The Mikisew Cree First Nation says immediate medical intervention is needed in Fort Chipewyan, Alta. to address a mounting mental health crisis among members.
Suicides and suicide attempts have been increasing in the remote community accessible only by plane, boat or ice road, about 280 kilometres north of Fort McMurray, the MCFN said in a statement Tuesday.
If additional mental health resources don’t arrive soon, community leaders fear the trend will have a tragic ripple effect among members.
“Leadership is also gravely concerned about the imminent potential of suicidal clusters, suicidal ideations, and suicidal planning among our youth,” the statement reads.
“Our nation urgently needs mental health support in our community to address the immediate and short-term crisis and sustained funding for mental health and addictions in the long term, focusing on health promotion, prevention and reclaiming cultural identity.”
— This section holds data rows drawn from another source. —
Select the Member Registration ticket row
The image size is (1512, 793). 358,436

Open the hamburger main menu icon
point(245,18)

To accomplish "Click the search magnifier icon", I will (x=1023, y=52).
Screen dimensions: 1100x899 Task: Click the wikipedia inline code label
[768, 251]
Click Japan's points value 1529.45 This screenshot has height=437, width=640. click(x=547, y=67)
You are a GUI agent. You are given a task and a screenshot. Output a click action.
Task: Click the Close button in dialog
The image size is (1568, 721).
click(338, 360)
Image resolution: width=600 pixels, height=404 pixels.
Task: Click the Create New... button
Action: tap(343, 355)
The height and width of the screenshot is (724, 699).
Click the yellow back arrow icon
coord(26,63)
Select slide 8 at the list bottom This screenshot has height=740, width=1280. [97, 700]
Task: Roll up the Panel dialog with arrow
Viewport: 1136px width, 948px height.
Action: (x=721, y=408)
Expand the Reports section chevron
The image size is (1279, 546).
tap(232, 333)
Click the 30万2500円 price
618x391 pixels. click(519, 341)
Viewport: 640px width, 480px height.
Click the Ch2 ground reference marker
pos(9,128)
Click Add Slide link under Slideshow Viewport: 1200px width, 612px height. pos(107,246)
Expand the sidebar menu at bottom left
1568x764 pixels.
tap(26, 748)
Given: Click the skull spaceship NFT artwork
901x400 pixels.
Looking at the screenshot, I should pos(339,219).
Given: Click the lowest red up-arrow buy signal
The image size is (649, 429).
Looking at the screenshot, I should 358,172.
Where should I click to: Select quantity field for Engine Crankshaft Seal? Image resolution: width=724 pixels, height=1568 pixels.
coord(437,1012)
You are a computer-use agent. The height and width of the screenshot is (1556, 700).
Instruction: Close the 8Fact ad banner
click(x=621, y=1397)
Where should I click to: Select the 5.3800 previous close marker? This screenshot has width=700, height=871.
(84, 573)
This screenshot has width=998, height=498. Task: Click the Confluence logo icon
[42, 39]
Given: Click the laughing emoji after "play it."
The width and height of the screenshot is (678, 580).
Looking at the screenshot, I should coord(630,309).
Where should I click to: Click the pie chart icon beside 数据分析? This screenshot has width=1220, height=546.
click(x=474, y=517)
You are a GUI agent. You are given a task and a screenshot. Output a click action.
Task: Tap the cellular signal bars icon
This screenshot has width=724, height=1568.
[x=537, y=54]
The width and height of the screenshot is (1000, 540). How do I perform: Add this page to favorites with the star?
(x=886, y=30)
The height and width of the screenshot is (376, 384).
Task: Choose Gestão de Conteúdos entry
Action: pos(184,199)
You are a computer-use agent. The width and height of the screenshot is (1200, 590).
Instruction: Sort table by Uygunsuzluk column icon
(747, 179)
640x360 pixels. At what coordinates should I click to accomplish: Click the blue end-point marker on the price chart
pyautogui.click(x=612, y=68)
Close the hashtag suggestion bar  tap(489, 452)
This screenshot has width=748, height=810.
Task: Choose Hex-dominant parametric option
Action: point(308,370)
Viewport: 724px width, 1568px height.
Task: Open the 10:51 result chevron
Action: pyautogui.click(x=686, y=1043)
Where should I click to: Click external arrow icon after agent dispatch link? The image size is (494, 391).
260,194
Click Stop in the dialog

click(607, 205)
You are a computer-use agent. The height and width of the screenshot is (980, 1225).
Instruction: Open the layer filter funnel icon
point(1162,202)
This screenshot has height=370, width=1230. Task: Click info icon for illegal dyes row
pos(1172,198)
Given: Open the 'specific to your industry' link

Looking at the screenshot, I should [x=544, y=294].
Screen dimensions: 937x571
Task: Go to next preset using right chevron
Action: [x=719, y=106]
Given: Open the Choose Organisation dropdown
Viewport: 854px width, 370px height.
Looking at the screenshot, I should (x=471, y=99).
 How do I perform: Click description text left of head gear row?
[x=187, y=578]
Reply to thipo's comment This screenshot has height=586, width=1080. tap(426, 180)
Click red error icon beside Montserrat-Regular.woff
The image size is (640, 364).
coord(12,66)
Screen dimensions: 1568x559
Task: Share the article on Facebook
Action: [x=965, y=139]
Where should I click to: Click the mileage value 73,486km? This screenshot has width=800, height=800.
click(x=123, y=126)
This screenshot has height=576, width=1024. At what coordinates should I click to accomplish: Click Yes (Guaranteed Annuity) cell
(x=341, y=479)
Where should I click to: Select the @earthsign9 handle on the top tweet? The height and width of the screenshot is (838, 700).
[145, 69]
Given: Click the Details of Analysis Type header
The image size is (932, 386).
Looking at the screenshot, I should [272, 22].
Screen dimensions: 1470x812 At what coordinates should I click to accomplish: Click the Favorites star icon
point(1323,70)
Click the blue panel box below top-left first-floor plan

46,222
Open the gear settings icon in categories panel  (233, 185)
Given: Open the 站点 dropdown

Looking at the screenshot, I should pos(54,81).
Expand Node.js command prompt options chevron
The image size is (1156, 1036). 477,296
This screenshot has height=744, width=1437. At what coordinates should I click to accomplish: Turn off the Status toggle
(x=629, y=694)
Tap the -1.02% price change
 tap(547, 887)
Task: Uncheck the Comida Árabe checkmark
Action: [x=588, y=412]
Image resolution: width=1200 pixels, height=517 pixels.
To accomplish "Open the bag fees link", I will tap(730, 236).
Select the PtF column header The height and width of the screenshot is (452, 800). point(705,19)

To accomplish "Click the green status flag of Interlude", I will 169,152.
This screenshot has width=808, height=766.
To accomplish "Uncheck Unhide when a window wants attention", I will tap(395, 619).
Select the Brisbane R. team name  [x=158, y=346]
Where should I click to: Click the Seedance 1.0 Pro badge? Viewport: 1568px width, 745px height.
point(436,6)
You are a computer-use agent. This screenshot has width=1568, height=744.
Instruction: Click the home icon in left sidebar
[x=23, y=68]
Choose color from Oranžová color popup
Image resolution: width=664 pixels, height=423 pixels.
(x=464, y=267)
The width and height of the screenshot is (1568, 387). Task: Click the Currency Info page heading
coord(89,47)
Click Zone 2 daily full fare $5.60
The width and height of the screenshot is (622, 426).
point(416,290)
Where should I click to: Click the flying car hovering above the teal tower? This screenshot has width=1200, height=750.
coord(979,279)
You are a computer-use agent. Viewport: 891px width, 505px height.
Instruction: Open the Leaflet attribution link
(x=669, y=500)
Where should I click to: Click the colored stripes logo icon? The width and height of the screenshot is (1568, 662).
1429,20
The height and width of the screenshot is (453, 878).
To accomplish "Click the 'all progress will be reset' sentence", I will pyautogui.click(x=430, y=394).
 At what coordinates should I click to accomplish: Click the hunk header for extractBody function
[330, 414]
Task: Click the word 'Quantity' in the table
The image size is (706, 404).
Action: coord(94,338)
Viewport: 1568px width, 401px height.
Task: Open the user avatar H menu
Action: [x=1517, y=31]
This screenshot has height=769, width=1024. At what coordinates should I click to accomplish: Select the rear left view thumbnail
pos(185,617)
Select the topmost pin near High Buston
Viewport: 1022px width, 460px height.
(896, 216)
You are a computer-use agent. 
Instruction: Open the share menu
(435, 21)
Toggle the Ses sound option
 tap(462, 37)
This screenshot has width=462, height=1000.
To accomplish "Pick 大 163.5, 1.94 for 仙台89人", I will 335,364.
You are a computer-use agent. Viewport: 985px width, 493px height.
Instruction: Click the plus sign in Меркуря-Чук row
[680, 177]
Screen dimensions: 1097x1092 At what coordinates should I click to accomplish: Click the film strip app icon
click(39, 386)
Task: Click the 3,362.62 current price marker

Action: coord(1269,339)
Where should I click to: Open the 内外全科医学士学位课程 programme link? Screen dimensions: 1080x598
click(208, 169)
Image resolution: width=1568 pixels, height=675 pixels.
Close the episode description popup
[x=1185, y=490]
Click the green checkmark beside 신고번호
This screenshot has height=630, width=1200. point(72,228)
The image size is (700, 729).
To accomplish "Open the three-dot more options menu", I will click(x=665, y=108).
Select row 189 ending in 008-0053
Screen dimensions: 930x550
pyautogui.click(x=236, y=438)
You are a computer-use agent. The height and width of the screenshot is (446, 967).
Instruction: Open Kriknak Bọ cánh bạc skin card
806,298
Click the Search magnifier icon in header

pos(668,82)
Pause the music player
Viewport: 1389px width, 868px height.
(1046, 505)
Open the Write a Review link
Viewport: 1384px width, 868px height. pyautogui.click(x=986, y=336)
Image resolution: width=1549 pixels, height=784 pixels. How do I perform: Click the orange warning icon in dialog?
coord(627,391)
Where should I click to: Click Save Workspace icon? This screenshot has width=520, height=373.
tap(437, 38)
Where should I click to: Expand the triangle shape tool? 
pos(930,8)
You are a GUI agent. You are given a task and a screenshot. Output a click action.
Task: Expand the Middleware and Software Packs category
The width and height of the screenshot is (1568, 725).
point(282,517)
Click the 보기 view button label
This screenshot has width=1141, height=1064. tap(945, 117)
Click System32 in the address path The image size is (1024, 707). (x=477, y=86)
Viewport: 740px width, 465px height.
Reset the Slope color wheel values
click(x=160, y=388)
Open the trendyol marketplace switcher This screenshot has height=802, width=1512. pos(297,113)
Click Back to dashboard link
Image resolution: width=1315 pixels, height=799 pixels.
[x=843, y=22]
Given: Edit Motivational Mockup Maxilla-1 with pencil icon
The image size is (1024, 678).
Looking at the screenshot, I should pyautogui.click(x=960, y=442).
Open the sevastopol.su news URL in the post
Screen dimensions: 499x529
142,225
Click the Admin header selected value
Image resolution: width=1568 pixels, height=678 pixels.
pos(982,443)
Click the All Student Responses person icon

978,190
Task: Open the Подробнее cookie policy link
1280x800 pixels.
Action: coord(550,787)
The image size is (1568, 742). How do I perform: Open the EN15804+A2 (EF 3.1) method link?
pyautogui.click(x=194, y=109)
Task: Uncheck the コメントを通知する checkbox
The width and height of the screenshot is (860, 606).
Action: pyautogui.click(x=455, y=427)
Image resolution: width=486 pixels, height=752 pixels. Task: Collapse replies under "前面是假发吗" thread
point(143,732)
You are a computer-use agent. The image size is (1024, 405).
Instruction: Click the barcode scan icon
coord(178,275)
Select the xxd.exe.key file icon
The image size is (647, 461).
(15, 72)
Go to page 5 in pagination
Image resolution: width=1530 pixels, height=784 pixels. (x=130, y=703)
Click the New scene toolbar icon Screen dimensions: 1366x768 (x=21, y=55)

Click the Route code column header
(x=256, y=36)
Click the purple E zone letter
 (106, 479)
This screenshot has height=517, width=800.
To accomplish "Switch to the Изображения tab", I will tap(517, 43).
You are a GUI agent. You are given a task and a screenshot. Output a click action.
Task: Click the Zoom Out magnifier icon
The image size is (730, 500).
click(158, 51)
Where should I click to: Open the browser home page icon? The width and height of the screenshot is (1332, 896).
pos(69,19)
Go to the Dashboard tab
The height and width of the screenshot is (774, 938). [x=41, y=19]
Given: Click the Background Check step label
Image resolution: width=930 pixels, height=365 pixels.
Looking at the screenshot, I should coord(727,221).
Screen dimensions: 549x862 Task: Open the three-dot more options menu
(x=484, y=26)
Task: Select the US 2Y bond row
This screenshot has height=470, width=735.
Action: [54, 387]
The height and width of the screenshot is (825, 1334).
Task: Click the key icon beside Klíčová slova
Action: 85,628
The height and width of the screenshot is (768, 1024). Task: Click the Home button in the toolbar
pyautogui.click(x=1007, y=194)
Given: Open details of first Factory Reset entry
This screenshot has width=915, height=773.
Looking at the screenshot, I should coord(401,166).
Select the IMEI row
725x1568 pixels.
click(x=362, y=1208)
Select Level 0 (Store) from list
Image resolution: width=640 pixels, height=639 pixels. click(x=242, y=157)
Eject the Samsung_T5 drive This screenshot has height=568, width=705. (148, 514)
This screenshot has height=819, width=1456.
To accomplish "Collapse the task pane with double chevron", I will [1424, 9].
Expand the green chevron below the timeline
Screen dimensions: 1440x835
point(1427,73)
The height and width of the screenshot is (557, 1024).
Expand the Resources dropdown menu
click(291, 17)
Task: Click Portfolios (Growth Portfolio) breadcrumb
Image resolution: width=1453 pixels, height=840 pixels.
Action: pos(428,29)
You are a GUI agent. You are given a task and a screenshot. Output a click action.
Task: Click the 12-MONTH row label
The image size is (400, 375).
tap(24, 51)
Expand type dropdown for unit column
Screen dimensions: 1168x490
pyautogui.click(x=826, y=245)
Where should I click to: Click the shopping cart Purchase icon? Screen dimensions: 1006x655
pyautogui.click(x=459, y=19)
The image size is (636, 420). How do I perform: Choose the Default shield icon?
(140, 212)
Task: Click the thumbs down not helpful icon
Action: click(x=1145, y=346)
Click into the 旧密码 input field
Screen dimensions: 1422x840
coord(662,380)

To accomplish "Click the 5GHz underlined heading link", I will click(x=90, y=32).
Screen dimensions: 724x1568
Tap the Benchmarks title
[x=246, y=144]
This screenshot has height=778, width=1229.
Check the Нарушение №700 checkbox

The state of local emergency was declared Monday following a vote by the chief and council.
In a video posted to social media, Chief Billy-Joe Tuccaro said the community has called on the federal and provincial governments, including Alberta Health Services and Indigenous Services Canada, to provide immediate support and long-term, sustainable funding for community mental health supports.
The community is also calling for a mental health crisis response team to be immediately dispatched to the community, Tuccaro said.
He did not provide an exact number but said multiple suicides have been reported.
He said outside support is needed to end a pattern of self-destructive behaviour in the community.
‘No more words’
“We can feel the grief amongst the people, the hurt,” he said.
“As the chief of the Mikisew Cree First Nation, I too get these calls about our membership wanting to hurt themselves. It’s something that I take near and dear to my heart.”
Tuccarro said the band and council can no longer turn a blind eye to the crisis unfolding in the community.
“Today, there is no more words,” he said. “Today is a day of action. We can not stand by anymore and pretend that this is not a real issue.”
In the video Monday, Tuccaro urged anyone who is struggling to get help.He also shared a warning, urging parents to monitor their children’s social media activity. Some sites are promoting risky behaviour among teenagers in the community, he said.
“Please, speak to your children,” he said.
Suicide rates have consistently been shown to be higher among First Nations people, Métis and Inuit in Canada than the rate among non-Indigenous people.
According to a 2019 report from Statistics Canada, the suicide rate among First Nations people in Canada was three times higher than the rate among non-Indigenous people.